▶ **Your goal**
Filter these records by the string "arrow", copying each line that holds it.

▶ **Source data**
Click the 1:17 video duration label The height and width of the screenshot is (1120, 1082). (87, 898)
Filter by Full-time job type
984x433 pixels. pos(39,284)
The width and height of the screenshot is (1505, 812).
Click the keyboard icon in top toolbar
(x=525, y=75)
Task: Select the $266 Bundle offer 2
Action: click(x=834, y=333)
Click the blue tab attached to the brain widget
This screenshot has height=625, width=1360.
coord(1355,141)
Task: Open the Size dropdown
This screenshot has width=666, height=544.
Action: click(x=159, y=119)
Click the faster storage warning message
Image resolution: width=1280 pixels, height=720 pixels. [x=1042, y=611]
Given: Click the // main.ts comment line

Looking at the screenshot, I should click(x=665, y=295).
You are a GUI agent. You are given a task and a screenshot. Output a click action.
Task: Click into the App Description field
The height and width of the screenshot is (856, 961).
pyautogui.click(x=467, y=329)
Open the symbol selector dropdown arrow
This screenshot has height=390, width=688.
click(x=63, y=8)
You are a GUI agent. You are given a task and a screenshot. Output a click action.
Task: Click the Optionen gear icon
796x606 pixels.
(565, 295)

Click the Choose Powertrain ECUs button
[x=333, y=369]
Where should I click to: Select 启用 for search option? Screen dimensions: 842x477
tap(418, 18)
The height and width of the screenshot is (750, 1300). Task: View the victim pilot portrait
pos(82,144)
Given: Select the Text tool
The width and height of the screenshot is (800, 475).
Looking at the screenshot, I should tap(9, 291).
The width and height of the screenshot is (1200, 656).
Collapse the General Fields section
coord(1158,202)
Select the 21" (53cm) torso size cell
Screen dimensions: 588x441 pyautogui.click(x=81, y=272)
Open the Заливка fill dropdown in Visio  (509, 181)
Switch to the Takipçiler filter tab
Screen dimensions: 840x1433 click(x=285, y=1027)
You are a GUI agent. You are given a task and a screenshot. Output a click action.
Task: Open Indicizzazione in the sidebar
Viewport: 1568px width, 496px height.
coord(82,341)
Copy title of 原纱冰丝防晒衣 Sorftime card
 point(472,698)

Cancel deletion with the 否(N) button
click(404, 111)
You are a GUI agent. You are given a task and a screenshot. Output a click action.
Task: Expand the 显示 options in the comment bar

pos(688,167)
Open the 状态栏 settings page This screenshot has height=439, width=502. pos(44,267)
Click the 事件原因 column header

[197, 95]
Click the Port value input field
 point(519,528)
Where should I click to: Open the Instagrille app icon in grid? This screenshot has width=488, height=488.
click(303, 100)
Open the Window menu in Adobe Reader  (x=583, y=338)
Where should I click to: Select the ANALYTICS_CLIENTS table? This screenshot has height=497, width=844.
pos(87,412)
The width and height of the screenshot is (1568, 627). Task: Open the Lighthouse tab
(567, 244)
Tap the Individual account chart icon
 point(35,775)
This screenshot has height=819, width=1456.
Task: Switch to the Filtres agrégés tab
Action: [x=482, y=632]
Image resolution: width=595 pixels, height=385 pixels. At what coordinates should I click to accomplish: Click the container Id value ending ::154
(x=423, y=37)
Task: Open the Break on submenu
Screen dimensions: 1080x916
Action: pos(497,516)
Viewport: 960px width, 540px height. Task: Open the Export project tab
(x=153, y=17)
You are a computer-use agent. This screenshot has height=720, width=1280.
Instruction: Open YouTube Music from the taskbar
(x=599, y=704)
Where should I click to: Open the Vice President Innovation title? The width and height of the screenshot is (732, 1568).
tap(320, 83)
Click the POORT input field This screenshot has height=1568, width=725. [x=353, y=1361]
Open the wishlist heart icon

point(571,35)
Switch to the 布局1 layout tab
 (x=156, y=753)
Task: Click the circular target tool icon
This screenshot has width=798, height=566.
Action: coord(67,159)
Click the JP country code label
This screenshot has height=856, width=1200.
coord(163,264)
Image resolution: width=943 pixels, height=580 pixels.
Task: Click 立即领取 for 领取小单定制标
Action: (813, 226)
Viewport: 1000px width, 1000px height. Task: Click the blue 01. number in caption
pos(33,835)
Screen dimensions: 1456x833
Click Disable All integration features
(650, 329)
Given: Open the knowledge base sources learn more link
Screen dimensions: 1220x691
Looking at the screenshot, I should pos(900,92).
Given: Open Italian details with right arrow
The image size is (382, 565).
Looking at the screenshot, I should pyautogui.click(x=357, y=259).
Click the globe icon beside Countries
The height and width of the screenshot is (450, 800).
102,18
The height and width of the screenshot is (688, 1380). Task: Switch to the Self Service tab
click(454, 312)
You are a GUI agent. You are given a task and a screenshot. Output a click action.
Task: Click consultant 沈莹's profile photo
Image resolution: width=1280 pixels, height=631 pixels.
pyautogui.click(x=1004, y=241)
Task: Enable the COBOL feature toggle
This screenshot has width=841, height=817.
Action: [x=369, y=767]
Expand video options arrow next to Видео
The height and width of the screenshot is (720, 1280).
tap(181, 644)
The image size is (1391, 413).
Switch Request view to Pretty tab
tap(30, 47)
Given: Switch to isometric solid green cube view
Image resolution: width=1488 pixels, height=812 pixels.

▶ **Answer to the exercise**
Open the symbol selector dropdown arrow
Given: Open Italian details with right arrow
Expand video options arrow next to Видео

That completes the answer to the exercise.